- [WHAT IS BEING ASKED] In the news brief below about the drunk-driving verdict, which judge refused to set the award aside?

::: PAGE TEXT :::

Judge upholds punitives award against drunk driver
By News in Brief
Published: March 2, 2009
A circuit judge has refused to set aside a $280,000 verdict for a car crash victim who incurred less than $800 in initial medical expenses. Upholding the verdict in Showker v. Kratzer, Rockingham County Circuit Judge James V. Lane rejected a challenge to a punitive damages award that was two-and-a-half times the amount of the jury’s compensatory damages award.
The plaintiff was a 16-year-old girl injured in a crash caused by a driver with multiple prior DUI convictions and a blood-alcohol concentration of 0.32%.
Virginia Lawyers Weekly reported on the verdict in its Dec. 22 edition.
In an opinion denying the defendant’s post-trial motions, Lane said $200,000 in punitive damages “appear to be proportional to the compensatory award and do not shock the conscience of the Court as being excessive.” (VLW 009-8-039).

::: DATA LISTING :::

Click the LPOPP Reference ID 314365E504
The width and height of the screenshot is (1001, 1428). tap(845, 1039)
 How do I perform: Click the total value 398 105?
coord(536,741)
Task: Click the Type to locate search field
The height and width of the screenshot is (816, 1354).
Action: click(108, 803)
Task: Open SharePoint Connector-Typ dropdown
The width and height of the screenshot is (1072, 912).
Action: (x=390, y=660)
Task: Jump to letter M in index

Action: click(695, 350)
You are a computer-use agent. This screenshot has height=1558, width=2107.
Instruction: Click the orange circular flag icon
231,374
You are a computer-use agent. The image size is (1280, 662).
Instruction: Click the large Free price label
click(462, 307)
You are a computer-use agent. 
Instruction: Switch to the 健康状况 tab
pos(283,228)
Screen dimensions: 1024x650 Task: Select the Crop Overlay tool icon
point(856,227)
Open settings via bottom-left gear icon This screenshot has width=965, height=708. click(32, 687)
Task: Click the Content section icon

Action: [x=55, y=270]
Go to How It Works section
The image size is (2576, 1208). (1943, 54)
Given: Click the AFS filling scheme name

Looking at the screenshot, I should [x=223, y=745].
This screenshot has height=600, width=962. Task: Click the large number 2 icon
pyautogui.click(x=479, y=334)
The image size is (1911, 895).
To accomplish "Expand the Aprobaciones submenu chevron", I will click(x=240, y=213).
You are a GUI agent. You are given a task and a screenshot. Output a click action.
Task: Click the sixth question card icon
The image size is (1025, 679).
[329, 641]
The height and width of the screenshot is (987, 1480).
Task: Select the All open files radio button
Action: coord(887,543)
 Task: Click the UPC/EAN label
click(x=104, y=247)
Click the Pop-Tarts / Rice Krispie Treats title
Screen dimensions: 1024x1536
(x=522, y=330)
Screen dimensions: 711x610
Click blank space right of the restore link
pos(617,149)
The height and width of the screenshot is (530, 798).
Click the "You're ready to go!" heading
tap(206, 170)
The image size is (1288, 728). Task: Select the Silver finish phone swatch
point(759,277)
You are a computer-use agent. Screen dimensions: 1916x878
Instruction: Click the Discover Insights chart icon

:::

- [ANSWER] Rockingham County Circuit Judge James V. Lane